On some comments I read on TheAge or HotCopper, it seems like their timeframes are days / weeks, not even months and complain when one day the SP doesn't follow something that happened 2 hours ago.
And even broker reports timelines are for no more than 6 months or so. In fact I don't think I've ever read one that suggests a 5 year time frame, even though most financial products on the ASX (Funds, Stocks, ETFs etc...) suggest 5+ years.
I've also read a financial advisor say, it's unusual for them to advise clients to do nothing for a while.
Having said all that, I'm happy that's the case as it's harder to beat someone over 5+ years, when more people want to win every week or month or 6 months.
I couldn't tell you the last time I bought a stock where the plan was to hold it for less than 3 years, I generally buy with the hope that the company is going to continue producing good returns for the more than a decade.
I think my shortest holding period for a stock in recent years was about 12 months, and I regret selling it.

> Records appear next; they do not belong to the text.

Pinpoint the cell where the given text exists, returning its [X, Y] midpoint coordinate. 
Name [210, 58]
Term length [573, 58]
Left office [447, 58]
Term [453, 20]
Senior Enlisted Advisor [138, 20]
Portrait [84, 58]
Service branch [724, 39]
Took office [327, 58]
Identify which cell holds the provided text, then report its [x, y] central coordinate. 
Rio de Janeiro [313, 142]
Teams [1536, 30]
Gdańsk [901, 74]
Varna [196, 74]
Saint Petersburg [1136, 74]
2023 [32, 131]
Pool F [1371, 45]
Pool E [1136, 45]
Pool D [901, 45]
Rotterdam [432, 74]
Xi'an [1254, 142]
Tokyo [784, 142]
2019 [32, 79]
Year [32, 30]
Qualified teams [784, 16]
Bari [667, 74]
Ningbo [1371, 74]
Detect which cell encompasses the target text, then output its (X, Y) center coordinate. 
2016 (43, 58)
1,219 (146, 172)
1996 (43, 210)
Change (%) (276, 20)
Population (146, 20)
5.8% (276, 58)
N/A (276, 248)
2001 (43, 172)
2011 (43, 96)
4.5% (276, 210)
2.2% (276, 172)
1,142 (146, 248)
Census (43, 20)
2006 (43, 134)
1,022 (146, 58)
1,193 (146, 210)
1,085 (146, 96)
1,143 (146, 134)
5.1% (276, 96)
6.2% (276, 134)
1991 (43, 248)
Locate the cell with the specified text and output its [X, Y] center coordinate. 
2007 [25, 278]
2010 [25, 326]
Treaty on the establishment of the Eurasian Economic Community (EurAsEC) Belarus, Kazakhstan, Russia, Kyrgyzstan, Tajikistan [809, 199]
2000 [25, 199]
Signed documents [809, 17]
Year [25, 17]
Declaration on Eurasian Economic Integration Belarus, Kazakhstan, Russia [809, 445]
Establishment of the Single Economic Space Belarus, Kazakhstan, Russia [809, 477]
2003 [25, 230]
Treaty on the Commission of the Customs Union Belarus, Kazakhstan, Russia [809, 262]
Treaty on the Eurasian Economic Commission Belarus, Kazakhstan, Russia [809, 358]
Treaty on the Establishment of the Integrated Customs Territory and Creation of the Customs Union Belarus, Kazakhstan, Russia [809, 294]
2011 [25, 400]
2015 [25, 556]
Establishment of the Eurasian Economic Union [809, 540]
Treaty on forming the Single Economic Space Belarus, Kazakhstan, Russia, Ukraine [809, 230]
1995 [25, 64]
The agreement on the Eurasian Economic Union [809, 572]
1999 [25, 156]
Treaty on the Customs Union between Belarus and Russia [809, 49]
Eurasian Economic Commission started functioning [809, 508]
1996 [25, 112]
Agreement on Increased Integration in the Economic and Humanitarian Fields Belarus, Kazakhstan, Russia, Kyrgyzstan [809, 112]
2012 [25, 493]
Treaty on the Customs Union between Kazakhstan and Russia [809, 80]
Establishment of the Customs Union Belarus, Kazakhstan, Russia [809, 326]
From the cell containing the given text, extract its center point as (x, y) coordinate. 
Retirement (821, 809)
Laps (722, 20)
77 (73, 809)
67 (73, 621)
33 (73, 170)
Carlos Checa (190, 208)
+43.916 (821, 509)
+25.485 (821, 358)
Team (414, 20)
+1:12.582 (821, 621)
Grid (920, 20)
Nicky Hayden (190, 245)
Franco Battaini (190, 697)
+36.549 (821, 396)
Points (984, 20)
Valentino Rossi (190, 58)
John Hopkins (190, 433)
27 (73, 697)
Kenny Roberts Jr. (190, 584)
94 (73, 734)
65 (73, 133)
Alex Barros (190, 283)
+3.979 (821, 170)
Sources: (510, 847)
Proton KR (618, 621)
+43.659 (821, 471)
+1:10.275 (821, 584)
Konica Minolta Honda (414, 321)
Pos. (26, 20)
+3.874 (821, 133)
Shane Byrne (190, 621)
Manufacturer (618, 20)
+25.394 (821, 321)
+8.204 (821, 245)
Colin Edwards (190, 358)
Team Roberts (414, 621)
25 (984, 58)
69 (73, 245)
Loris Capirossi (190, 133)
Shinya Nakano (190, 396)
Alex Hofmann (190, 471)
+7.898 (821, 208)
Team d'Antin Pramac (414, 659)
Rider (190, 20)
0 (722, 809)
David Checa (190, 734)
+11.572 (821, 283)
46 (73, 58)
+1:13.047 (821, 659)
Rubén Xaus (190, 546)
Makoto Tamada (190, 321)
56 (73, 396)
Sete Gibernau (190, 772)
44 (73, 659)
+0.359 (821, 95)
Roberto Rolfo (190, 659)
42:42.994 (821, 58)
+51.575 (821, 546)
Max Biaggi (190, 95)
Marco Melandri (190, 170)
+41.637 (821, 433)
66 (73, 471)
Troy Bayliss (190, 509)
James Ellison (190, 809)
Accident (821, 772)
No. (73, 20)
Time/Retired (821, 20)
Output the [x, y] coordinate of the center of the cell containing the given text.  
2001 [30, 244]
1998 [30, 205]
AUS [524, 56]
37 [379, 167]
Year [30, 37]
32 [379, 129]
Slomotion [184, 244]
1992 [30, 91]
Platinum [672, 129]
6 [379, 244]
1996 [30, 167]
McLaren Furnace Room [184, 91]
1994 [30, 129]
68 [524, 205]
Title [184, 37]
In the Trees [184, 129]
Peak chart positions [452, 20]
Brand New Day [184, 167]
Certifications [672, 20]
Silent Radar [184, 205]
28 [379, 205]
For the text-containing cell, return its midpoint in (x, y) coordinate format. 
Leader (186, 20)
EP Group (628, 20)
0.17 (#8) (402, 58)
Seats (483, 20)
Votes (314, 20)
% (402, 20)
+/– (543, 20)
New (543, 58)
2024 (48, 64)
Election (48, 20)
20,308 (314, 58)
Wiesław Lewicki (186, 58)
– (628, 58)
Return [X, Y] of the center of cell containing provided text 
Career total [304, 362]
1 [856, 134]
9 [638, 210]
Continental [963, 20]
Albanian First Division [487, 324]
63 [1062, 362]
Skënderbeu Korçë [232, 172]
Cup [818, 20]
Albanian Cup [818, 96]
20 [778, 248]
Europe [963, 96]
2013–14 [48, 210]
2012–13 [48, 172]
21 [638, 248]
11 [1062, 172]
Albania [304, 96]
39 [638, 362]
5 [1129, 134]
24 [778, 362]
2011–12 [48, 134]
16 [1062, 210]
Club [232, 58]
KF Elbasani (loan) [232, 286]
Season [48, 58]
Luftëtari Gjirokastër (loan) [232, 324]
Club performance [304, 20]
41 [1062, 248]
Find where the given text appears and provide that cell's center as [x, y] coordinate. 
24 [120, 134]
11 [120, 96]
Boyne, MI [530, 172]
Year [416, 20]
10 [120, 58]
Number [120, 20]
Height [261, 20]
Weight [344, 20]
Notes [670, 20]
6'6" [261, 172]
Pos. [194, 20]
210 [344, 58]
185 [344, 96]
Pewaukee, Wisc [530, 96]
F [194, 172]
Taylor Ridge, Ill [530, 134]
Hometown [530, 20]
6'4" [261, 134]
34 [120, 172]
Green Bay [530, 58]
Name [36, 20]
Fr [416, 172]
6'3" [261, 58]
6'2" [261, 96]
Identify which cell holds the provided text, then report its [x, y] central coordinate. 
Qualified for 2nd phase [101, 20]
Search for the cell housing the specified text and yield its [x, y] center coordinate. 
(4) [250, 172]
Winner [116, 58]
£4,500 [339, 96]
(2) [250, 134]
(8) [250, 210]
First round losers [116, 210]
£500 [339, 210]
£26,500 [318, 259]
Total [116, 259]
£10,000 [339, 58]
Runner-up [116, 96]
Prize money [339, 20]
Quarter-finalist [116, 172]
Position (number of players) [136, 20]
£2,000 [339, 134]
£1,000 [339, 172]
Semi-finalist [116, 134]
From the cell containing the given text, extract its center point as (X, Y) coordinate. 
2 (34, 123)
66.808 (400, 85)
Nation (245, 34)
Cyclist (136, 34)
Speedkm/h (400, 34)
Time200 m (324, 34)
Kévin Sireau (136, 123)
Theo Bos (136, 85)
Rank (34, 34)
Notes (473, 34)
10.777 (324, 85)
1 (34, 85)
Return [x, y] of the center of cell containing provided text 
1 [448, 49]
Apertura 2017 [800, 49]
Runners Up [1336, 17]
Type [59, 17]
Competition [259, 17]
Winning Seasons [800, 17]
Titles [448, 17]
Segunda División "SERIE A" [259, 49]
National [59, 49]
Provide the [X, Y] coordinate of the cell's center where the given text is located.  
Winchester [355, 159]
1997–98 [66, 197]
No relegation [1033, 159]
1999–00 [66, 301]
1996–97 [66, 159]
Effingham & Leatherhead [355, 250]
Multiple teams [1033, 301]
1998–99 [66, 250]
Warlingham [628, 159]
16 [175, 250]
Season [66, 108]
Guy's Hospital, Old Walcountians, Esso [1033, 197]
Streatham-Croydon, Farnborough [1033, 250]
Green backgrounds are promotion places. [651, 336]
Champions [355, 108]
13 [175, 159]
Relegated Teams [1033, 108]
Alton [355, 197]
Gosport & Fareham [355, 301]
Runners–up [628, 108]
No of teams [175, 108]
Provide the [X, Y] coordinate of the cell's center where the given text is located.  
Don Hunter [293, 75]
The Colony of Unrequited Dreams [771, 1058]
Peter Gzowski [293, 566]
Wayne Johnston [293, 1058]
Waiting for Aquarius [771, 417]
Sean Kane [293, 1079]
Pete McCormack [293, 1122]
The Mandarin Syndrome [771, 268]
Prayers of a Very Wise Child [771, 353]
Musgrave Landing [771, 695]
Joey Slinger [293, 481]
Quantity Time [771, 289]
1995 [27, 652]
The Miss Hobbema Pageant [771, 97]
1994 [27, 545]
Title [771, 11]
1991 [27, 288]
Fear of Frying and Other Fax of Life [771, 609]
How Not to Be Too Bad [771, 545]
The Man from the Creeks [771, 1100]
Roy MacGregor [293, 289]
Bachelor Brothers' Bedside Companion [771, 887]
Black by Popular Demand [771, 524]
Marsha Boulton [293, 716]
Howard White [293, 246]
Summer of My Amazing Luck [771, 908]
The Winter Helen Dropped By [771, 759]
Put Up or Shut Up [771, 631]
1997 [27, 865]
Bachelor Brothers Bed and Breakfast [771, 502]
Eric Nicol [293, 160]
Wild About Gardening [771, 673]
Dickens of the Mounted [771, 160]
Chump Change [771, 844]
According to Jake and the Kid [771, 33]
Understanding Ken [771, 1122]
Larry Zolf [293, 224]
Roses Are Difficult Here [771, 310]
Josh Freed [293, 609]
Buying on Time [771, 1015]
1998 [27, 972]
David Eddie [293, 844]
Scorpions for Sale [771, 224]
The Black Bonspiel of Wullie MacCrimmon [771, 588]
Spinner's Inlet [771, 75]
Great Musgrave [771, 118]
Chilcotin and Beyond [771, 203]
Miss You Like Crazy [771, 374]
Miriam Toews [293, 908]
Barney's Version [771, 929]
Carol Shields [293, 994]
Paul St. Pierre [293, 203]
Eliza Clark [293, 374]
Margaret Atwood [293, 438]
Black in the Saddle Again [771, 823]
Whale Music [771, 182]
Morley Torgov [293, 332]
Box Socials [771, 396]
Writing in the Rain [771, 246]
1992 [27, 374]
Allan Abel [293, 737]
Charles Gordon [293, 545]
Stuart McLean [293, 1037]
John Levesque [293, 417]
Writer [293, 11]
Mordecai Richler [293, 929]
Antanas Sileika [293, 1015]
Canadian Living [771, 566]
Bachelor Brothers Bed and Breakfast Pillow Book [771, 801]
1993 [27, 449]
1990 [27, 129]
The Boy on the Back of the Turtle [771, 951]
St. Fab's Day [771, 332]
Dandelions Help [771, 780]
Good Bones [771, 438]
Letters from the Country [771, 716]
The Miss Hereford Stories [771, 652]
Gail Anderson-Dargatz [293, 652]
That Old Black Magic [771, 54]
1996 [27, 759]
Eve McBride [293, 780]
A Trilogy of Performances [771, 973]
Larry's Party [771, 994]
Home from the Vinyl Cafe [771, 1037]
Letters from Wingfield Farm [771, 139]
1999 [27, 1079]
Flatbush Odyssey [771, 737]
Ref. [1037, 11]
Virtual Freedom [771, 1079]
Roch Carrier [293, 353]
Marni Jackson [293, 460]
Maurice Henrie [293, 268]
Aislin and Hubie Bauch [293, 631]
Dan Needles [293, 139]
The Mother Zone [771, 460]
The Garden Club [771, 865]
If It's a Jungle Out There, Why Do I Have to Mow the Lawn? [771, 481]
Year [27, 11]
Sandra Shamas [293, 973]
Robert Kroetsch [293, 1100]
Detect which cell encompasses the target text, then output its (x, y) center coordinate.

I have done a lot of research into the relationship between the risk of a trading system and the profit potential of that system.
Every trader has a personal risk tolerance, and can define a statement of personal risk tolerance. For example:
"I am trading a $100,000 account, and will forecast two years into the future. I want to hold the probability of a drawdown greater than 20% of the value of my account to a chance of 5% or less."
Position size is very important in achieving maximum account gain. For systems that have a positive expectation (and all of the systems we trade have a positive expectation -- we would not trade them if they did not), account growth increases as position size increases. Drawdown also increases as position size increases. It is possible to compute the maximum position size for a given risk tolerance (for a specific trading system or even a hypothetical set of trades). I call that position size "safe-f." When comparing two alternative uses of funds -- such as two alternative trading systems, compute the safe-f position size for each. The two results are then "risk-normalized." Since the risk is the same, we should prefer the one with the greatest profit potential. A useful metric of profit potential is the compound annual rate of return taken at some point in the distribution of profit -- say the 25th percentile -- where we can call that metric CAR25 (Compound Annual rate of Return at the 25th percentile). If CAR25 is less than the return that could be achieved from a risk-free use of the funds, the system is not worth trading.
All of that is in preparation to explain the results I have found. Risk-normalized profit potential decreases as:
trading accuracy decreases
holding period increases
The sweet spot (highest risk-normalized return) for most trading systems is high accuracy -- 65% or higher -- and short holding periods -- a few days.
So the results shown in the chart reflect the behavior of traders as the methods they use reward trading methods that are most profitable for a given level of risk.
I'm probably the opposite, I look far into the future, and end up in these places for some mental stimulation to pass the time.
I've been waiting out stocks and strategy for 2-3 years (triggers like Interest Rates, Australian Housing, U.S Valuations etc) and am anticipating it may take another similar period of time before I can pull the trigger.
If my research and gameplan tells me it's not the right time, then I'm happy to delay gratification for 5 years, to make a decision that will last me 50 years.